Information shown Block Start
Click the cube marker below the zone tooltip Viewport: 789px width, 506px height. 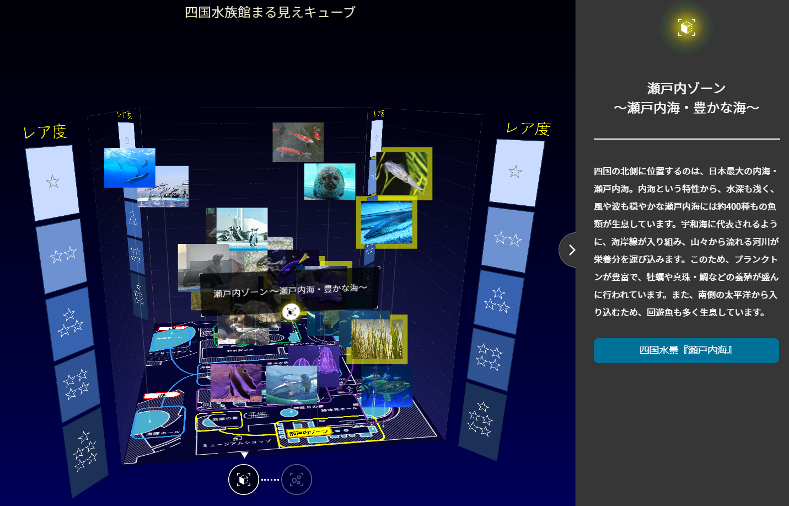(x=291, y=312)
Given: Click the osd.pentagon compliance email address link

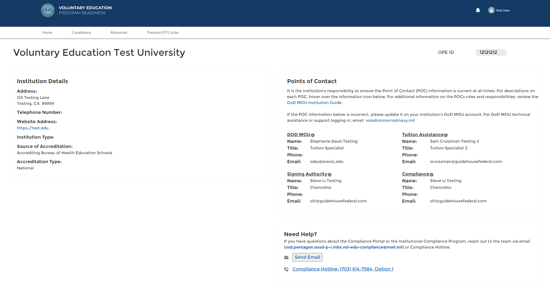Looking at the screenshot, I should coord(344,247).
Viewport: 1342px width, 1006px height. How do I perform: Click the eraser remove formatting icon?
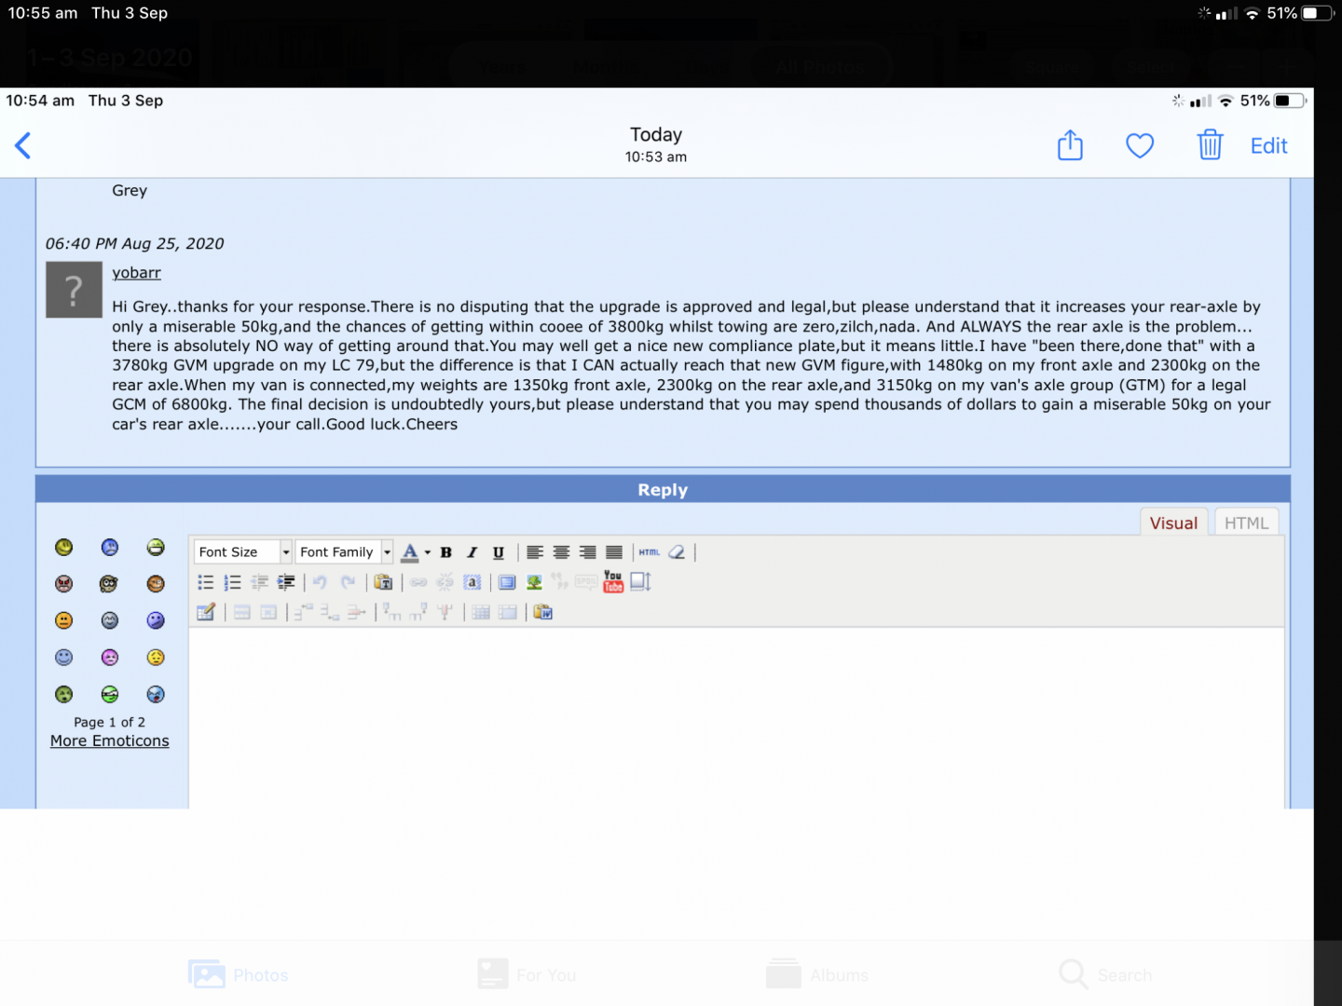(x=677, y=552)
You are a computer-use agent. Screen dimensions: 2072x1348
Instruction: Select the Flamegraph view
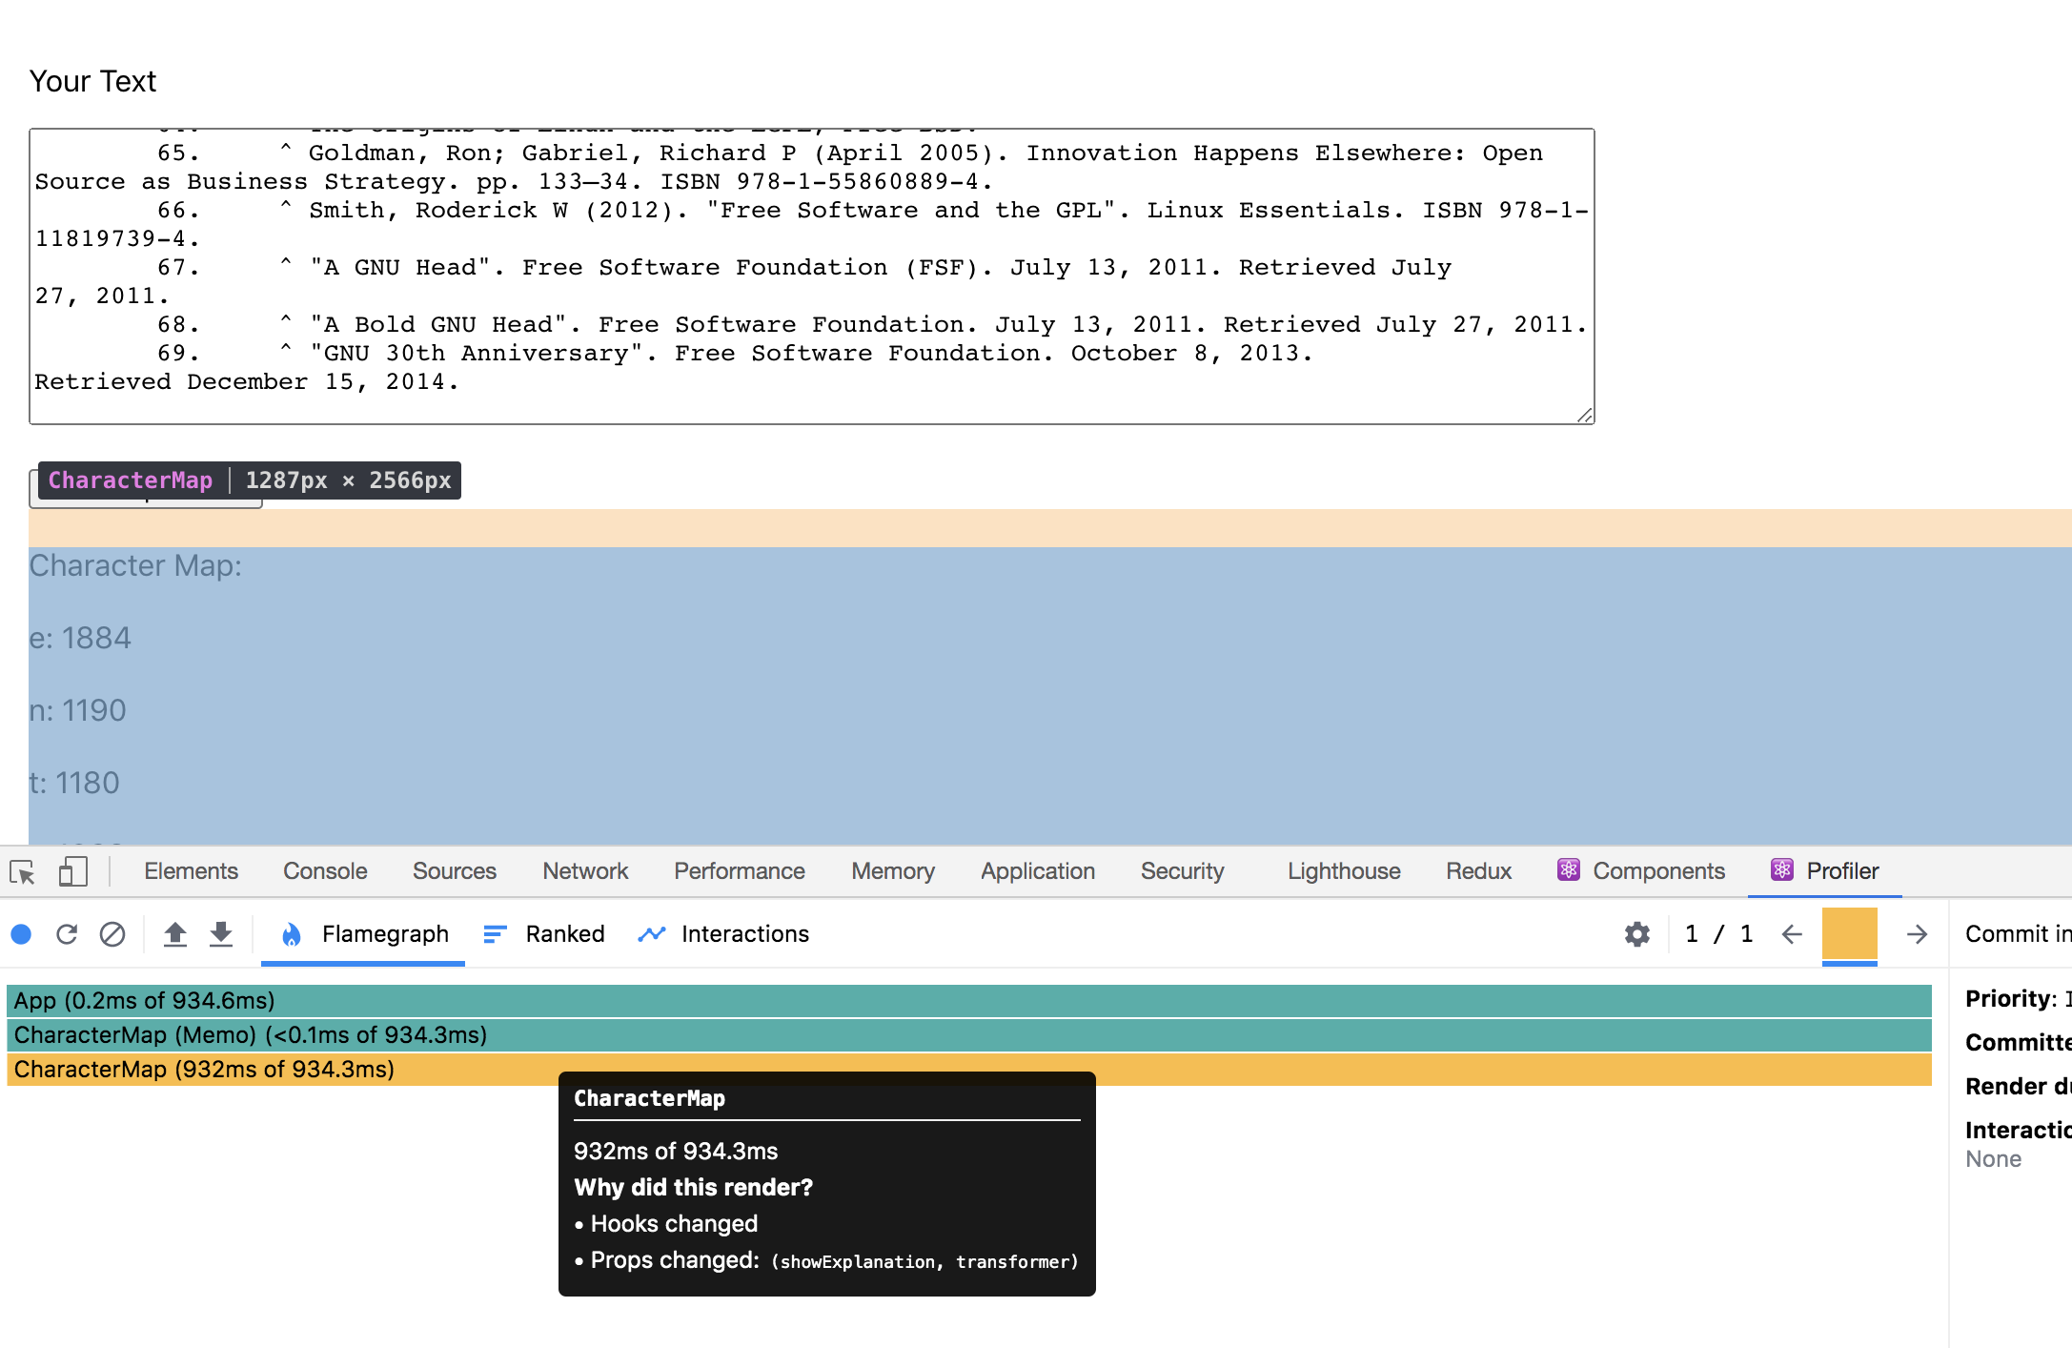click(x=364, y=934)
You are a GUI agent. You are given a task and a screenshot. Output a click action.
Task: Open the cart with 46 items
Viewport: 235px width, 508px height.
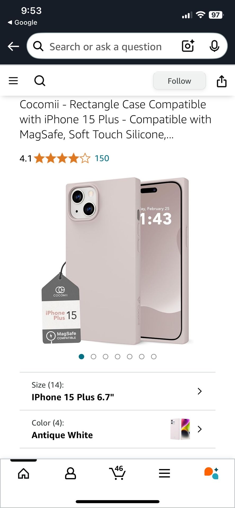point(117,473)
Information shown Block End
• _Your assignment_
Please copy exactly the lines from the one containing "You are a GUI" through the last line of the records above, both included, and leave out any pictures.

• _Exercise output_
You are a GUI agent. You are given a task and a screenshot. Output a click action.
Task: Open the cart with 46 items
Viewport: 235px width, 508px height.
point(117,473)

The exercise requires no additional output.